--- Page excerpt Enclosed Below ---

Identification of key DEIRGs
We screened out key DEIRGs through matching these key DEGs screened out by LASSO with 1788 immune-related genes (IRGs) with known effects on driving immune and inflammatory responses in the ImmPort database [12].
Analysis of diagnostic efficacy of DEIRGs
The receiver operating characteristic (ROC) curves of identified DEIRGs were created using the “pROC” R package (https://www.bioconductor.org/packages/release/bioc/html/pROC.html), and the area under the ROC curve (AUC) was calculated to assess the diagnostic value for AF of each DEIRG.
Statistical analysis
R software version 4.1.3 (The R Foundation, Vienna, Austria) was used for all bioinformatics analyses, and a two-tailed P-value < 0.05 was considered statistically significant.
Results
Identification of DEGs
For visualizing the differences in gene expression profiles between persistent AF patients and healthy controls, we constructed a heat map of all 103 DEGs, in which the color of each DEG varies from blue to red depending on its expression levels in different samples (green color for lower expression in AF patients, and red color for higher expression in AF patients) (Fig. 1A), and a volcano plot presenting all DEGs as separate nodes, in which green nodes represented downregulated genes in AF group, red nodes represented upregulated genes in AF group, and the other nodes representing genes with no significant difference in expression levels between two groups were colored black (Fig. 1B).

--- End of Enclosed Page excerpt ---
--- Entries supplied Enclosed Below ---

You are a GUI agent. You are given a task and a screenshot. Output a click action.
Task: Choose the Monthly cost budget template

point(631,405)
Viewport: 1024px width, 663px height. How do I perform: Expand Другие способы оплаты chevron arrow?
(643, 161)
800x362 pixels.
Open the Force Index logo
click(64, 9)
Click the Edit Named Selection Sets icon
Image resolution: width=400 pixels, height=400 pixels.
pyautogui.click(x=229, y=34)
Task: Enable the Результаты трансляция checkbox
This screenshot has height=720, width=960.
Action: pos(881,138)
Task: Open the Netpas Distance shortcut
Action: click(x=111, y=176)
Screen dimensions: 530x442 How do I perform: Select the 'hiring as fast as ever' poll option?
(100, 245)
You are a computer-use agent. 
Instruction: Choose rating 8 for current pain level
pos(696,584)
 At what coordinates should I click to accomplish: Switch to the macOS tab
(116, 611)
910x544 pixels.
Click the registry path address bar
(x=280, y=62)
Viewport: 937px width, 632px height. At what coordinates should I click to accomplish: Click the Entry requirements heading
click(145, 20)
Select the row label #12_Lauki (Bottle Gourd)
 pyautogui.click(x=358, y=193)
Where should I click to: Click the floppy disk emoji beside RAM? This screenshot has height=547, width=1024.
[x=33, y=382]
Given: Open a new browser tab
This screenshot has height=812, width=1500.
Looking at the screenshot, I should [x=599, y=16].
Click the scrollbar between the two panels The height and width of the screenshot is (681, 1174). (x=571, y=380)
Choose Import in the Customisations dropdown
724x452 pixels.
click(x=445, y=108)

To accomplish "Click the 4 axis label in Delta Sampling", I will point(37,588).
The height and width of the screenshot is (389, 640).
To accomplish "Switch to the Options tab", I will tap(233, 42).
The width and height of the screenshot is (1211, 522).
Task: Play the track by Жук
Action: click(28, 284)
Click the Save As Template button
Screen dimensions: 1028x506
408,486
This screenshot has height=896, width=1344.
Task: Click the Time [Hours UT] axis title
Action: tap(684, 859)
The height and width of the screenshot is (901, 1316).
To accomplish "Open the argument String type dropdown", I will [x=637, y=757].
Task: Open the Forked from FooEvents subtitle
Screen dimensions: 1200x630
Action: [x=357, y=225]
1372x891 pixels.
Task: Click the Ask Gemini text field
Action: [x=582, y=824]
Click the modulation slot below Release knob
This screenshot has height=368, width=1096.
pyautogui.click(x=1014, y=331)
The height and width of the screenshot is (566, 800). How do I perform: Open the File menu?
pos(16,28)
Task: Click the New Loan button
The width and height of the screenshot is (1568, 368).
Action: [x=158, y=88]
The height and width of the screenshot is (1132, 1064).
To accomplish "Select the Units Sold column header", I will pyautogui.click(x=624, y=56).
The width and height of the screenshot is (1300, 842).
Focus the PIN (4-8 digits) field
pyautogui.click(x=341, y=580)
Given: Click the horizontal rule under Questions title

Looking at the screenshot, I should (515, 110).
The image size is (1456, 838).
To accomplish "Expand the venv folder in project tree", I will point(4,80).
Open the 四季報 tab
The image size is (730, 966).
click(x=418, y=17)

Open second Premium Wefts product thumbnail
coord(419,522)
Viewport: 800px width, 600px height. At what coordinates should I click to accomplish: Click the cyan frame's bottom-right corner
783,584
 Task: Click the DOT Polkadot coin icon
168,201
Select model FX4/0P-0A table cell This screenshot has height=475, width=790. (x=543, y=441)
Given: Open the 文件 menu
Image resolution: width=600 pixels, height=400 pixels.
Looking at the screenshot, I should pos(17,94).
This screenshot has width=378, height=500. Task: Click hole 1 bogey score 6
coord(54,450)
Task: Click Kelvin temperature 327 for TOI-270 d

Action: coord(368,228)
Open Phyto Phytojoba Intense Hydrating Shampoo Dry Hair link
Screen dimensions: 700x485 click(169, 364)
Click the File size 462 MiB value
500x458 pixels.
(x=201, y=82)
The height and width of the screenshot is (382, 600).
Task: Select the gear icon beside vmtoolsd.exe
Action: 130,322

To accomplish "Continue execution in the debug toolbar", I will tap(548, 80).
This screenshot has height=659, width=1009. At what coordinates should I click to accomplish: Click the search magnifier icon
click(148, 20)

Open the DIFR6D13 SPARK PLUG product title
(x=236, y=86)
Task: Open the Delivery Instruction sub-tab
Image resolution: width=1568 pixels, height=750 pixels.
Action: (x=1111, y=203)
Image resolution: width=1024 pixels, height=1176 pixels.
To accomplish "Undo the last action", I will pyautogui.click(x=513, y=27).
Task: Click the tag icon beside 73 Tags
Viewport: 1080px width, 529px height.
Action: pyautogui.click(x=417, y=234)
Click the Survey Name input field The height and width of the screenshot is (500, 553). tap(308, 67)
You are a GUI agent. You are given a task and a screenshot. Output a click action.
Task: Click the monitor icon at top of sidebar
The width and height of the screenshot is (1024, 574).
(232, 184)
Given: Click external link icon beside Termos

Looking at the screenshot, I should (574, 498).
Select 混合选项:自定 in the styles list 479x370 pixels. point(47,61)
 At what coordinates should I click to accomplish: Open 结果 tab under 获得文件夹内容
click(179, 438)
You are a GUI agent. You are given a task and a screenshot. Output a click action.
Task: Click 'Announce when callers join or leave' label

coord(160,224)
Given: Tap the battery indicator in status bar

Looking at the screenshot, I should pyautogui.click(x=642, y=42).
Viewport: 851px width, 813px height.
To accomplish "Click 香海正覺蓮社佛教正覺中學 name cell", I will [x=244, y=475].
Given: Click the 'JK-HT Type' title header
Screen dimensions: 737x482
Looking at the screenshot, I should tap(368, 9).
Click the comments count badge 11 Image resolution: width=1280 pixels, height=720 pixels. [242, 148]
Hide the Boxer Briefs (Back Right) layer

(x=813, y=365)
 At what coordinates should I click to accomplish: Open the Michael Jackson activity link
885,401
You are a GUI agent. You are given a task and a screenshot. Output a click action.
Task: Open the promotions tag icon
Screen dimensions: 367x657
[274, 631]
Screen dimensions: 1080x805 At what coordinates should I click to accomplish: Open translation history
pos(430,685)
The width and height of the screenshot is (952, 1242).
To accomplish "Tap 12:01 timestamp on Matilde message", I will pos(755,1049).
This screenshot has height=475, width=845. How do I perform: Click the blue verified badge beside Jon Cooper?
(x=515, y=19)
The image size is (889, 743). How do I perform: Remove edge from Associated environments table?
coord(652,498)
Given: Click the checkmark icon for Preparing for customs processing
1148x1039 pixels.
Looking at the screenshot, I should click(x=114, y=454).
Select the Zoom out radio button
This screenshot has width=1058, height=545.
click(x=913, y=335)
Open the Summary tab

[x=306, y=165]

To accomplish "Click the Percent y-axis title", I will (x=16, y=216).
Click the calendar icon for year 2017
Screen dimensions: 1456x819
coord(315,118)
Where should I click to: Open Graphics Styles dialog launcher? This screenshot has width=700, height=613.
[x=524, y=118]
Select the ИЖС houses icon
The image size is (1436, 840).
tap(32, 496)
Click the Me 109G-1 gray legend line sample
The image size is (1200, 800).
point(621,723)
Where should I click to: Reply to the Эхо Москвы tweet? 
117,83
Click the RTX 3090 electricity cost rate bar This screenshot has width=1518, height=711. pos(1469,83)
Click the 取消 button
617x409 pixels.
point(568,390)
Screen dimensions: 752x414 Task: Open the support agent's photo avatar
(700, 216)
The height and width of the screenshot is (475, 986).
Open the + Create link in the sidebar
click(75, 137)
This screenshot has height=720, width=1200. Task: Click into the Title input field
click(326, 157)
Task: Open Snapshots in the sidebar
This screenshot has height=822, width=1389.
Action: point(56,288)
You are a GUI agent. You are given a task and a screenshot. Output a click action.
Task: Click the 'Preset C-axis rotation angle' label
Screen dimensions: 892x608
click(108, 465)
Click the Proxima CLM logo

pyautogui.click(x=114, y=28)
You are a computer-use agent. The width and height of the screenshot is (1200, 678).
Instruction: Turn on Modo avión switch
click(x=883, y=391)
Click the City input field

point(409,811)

--- End of Enclosed Entries supplied ---

→ **Tasks for this exercise**:
A – Answer these questions about the gene expression excerpt:
(i) How many immune-related genes from the ImmPort database were matched against the key DEGs?
(ii) Which R package was used to create the ROC curves?
(iii) What color were the nodes for genes with no significant difference in expression in the volcano plot?
B – Extend the gene expression excerpt, starting after its last sentence.

→ **Your responses**:
A –
(i) 1788
(ii) The "pROC" package
(iii) Black

B –
Fig. 1104 DEGs identified in persistent AF. (A) Heatmap used to visualize the 104 DEGs; (B) Volcano plot used to visualize the 104 DEGs. AF: atrial fibrillation; SR: Sinus rhythm; DEGs: differentially expressed genes
Functional enrichment analyses of DEGs
The biological functions of DEGs were inferred via GO analysis, which focuses on three main aspects, including biological process (BP), cellular component (CC), and molecular function (MF). As shown in Fig. 2A, DEGs was predominantly enriched in BP such as neutrophil activation involved in superoxide anion generation, neutrophil activation involved in immune response, and regulation of myeloid leukocyte mediated immunity, and etc. CC linked with DEGs primarily included phagocytic vesicle, NADPH oxidase complex, and secretory granule membrane, and etc. While major MF linked with DEGs were IgG binding, superoxide − generating NAD(P)H oxidase activity, and oxidoreductase activity, acting on NAD(P)H, oxygen as acceptor, and etc. KEGG analysis revealed that a total of 10 signaling pathways were significantly enriched, including pathways related to Leishmaniasis, Leukocyte transendothelial migration, and Osteoclast differentiation, and etc. (Fig. 2B).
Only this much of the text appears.